PROBLEM STATEMENT
Scan the following material for the string "with" and copy each line in which it appears.

PROVIDED DATA

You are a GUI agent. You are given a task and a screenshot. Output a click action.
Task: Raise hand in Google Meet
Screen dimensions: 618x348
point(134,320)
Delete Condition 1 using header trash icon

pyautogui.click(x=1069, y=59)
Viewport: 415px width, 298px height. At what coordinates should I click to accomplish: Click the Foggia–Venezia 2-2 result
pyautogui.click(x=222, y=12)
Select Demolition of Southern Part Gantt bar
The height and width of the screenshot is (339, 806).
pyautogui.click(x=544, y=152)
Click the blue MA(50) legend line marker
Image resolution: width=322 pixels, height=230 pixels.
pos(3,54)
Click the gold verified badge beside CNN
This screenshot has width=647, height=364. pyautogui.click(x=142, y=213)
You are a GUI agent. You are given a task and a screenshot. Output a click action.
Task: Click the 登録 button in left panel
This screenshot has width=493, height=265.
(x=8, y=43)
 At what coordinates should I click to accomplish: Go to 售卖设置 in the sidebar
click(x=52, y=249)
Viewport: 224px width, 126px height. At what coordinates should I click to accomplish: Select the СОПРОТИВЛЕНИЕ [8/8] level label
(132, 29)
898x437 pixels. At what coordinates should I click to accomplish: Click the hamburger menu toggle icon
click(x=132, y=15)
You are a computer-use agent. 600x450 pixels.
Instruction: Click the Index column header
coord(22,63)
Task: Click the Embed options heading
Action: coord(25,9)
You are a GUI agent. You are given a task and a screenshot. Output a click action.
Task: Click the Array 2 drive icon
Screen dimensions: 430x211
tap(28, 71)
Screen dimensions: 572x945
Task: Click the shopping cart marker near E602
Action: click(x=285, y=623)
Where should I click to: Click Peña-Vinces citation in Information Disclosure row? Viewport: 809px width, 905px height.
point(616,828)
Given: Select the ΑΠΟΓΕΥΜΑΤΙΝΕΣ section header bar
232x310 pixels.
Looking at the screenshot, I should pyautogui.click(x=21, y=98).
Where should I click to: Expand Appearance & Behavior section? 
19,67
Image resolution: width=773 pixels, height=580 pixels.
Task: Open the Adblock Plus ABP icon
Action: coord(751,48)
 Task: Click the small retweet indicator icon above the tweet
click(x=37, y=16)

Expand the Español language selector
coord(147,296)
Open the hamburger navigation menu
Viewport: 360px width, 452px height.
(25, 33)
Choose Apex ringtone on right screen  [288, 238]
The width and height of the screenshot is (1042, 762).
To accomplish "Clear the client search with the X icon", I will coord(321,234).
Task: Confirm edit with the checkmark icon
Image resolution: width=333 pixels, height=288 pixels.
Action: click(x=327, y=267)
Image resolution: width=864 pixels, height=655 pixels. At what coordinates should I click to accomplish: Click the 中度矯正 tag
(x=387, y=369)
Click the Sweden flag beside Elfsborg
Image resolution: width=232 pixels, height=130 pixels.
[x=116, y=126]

SOLUTION TO THIS TASK
To accomplish "Clear the client search with the X icon", I will coord(321,234).
Task: Confirm edit with the checkmark icon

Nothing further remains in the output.